Posted by Nicholas R. Roczko CPA Posted on Oct 14 2016

Are you coordinating your income tax planning with your estate plan?

Until recently, estate planning strategies typically focused on minimizing federal gift and estate taxes, such as by giving away assets during life to reduce the taxable estate. Today, however, the focus has moved toward income taxes, making the coordination of income tax planning and estate planning more important.

Why the change?

Since 2001, the federal exemption has grown from $675,000 to $5.45 million, meaning that fewer people have to worry about gift and estate tax liability. In addition, the top gift and estate tax rate has decreased from 55% to 40%, while the top individual income tax rate has increased to 39.6% — nearly as high as the top gift and estate tax rate.

The heightened importance of income taxes means that holding assets until death may be advantageous. If you give away an appreciated asset, the recipient takes over your tax basis in the asset, triggering capital gains tax should he or she turn around and sell it.

When an appreciated asset is inherited, on the other hand, the recipient’s basis is “stepped up” to the asset’s fair market value on the date of death, erasing the built-in capital gain.
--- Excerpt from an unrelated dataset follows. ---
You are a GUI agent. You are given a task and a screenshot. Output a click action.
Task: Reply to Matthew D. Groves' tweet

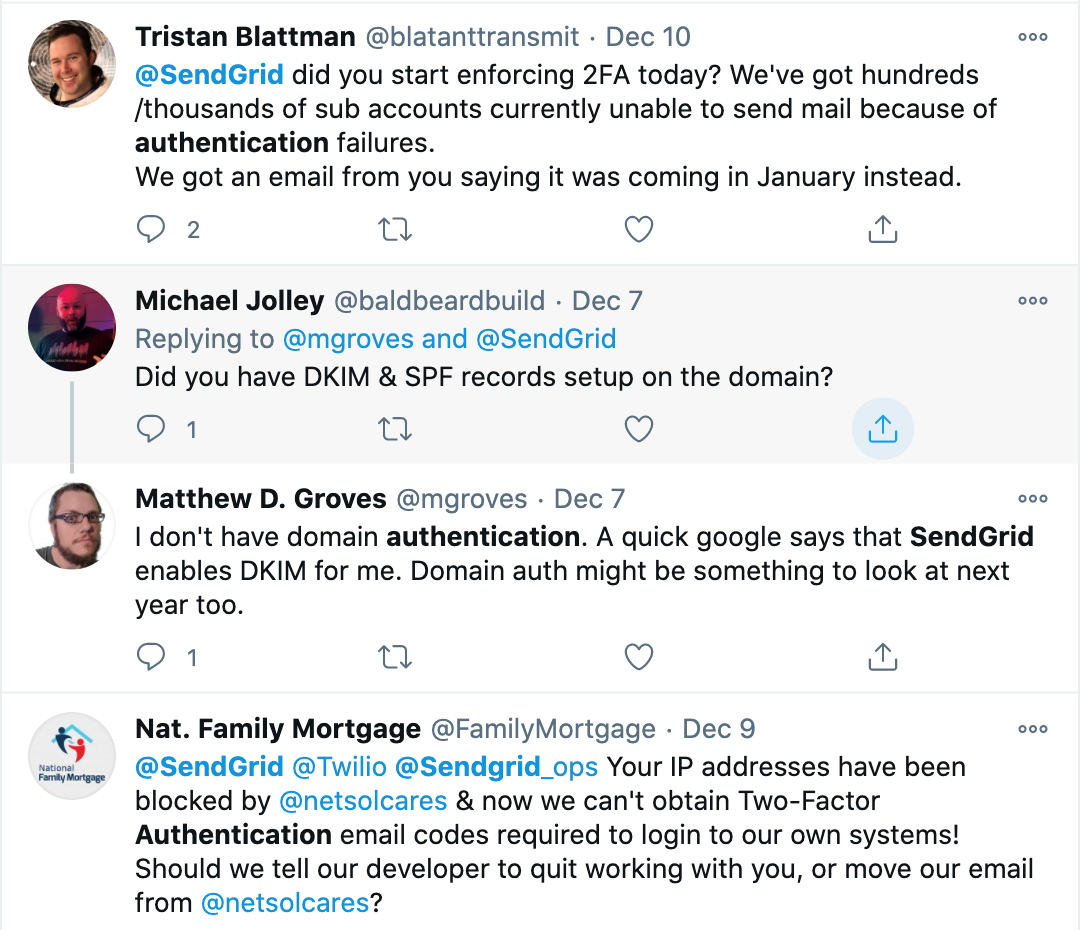[151, 657]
So retaining appreciating assets until death can save significant income tax.

Year end strategy

It is, however, possible to transfer appreciated assets now without your family taking a capital gains tax hit. Such a strategy can be beneficial if you have appreciated assets you’ve held more than one year that you’d like to sell, but you’re concerned about the impact on your 2016 tax bill.

You just need to have family members who are in the 10% or 15% regular income tax bracket and thus eligible for the 0% long-term capital gains rate. Then you can transfer the appreciated assets to them and they can sell the assets tax-free (to the extent the gains don’t push them into a higher bracket).
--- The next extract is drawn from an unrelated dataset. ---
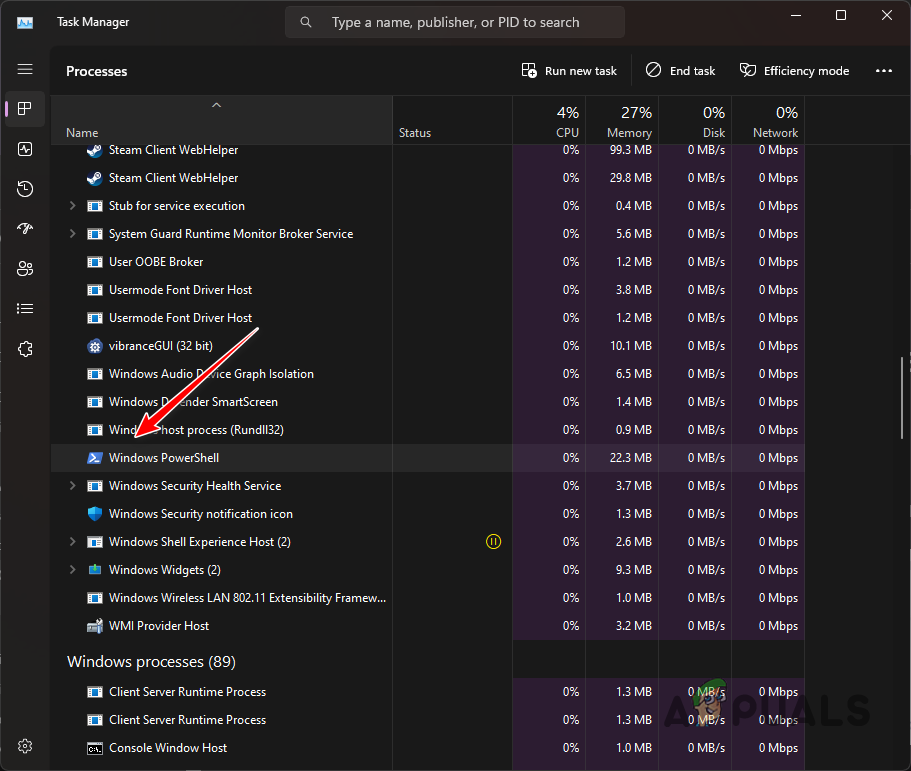Screen dimensions: 911x771
Task: Open the Services view icon
Action: [x=25, y=348]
The transfer won’t create gift tax liability, either, as long as you can apply your $14,000 per year per recipient gift tax annual exclusion or a portion of your lifetime exemption. But before transferring the assets, make sure the recipient won’t be subject to the “kiddie” tax.

Of course, depending on the outcome of the November elections, gift and estate taxes could again surpass income taxes in estate planning importance for some families. If you have questions about coordinating your income tax planning with your estate plan, please contact us.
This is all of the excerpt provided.